To do.
When you have gone through the records below, state only how many lines include the word "computer".
*** Opening of Data records ***
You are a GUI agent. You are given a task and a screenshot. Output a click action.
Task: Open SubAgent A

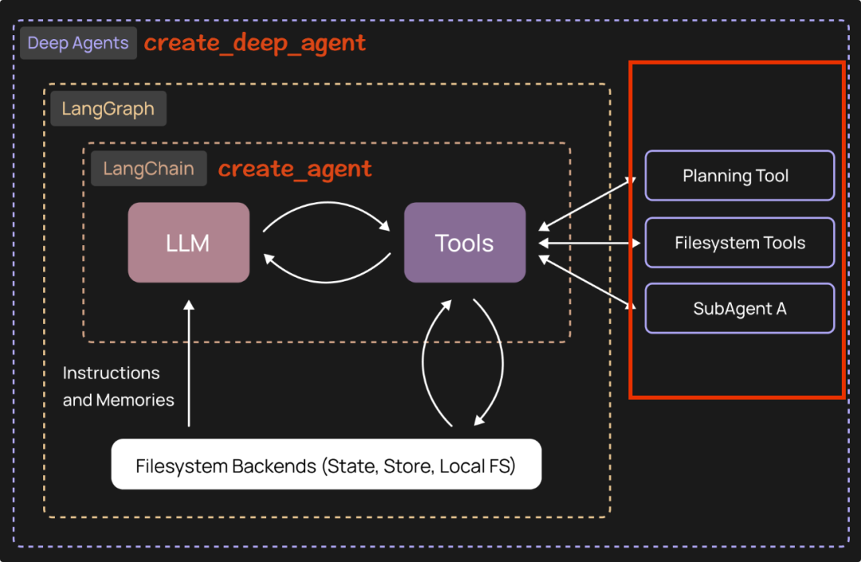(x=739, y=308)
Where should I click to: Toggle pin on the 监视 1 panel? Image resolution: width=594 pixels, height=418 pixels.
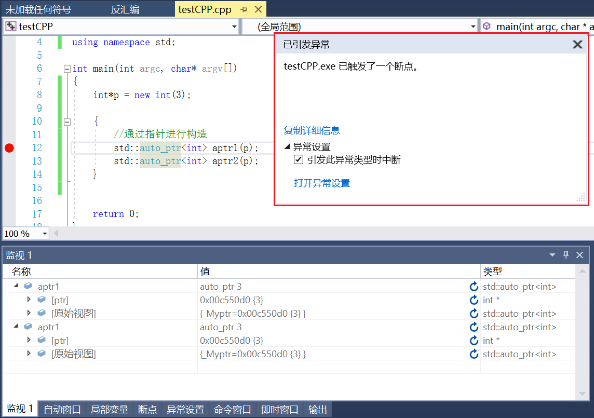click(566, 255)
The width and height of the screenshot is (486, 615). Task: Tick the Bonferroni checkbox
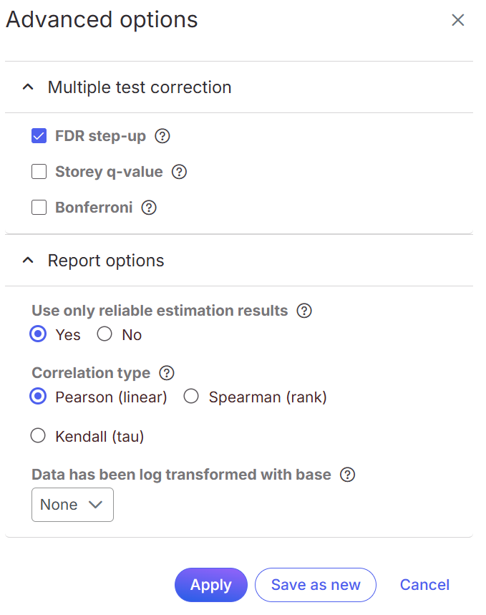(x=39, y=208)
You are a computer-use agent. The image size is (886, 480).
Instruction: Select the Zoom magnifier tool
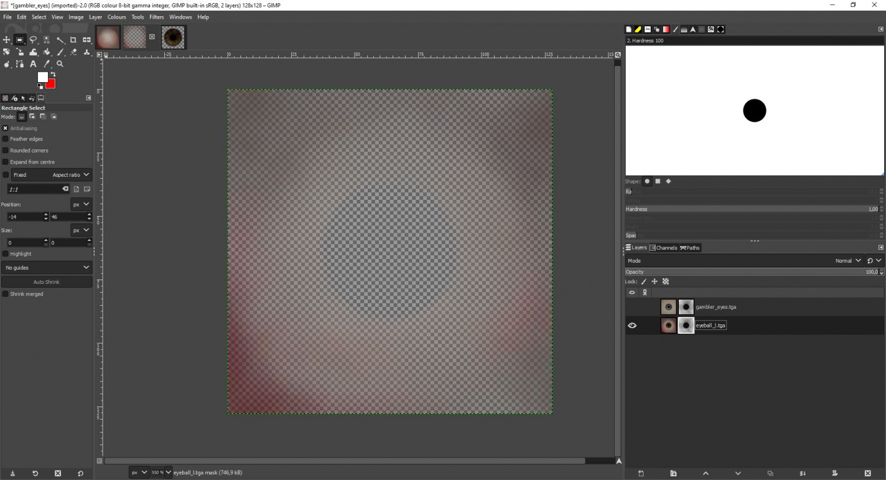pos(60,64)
*** Close of Data records ***
*** Opening of Data records ***
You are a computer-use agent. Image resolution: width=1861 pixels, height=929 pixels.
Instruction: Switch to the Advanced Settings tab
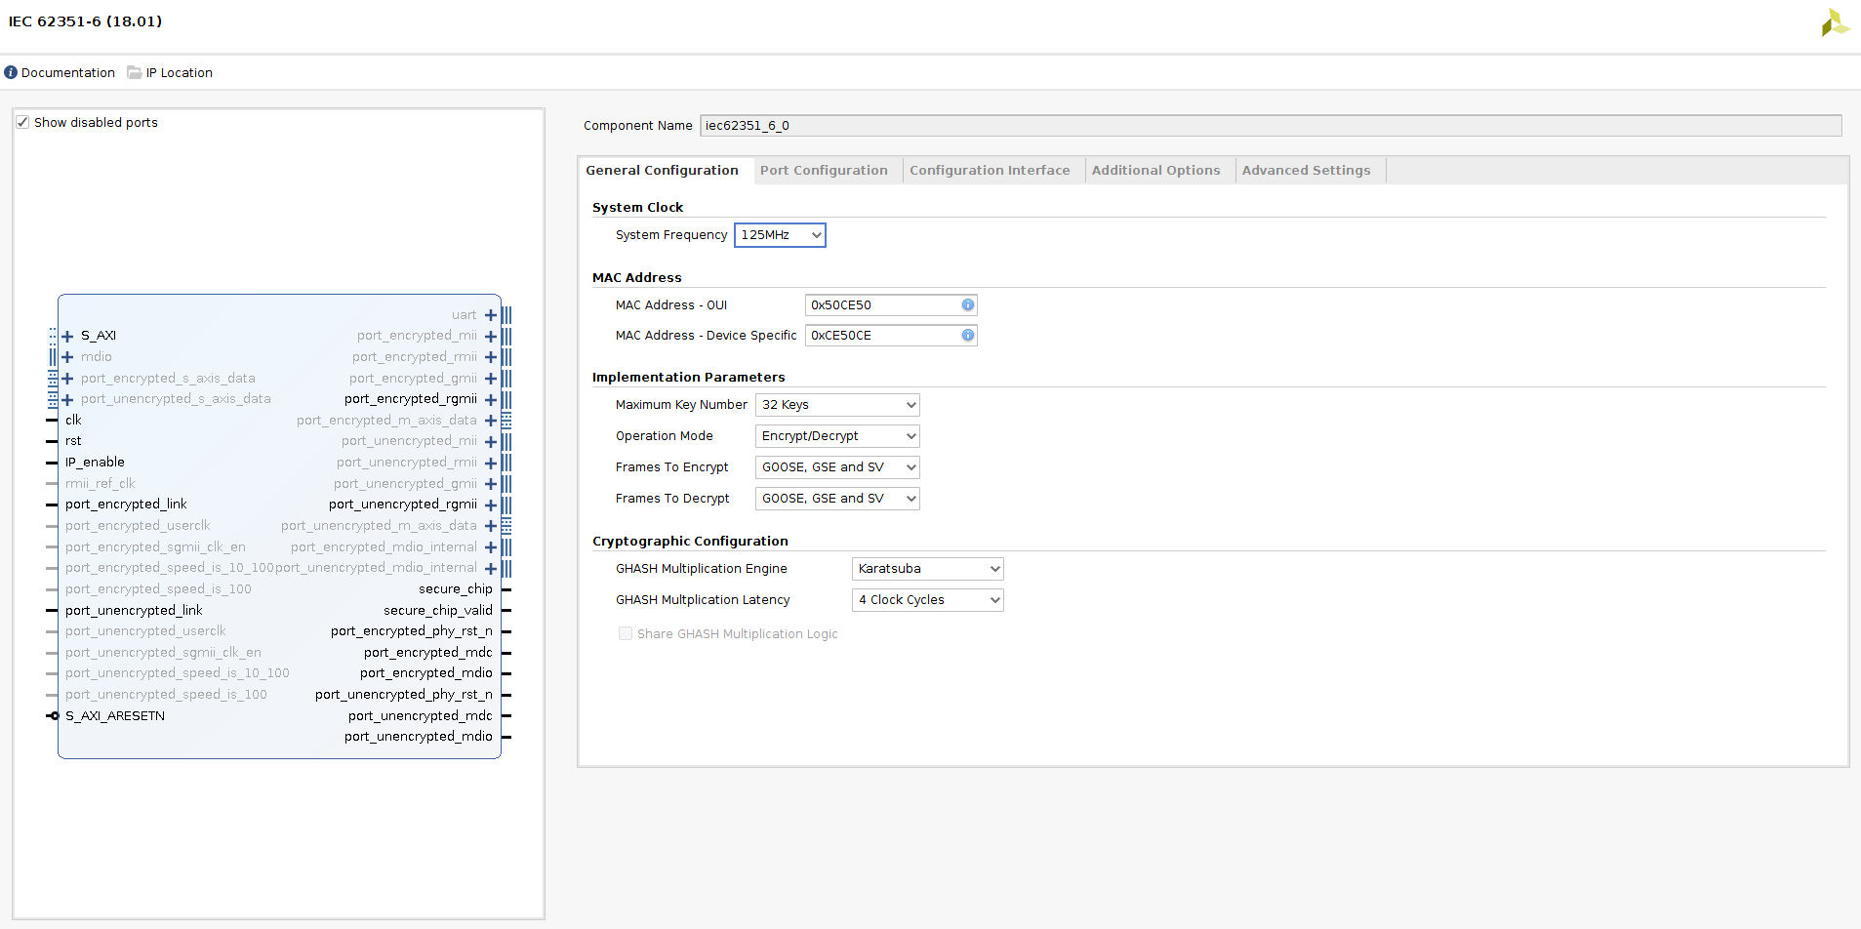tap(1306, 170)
*** Close of Data records ***
Result for this exercise.
2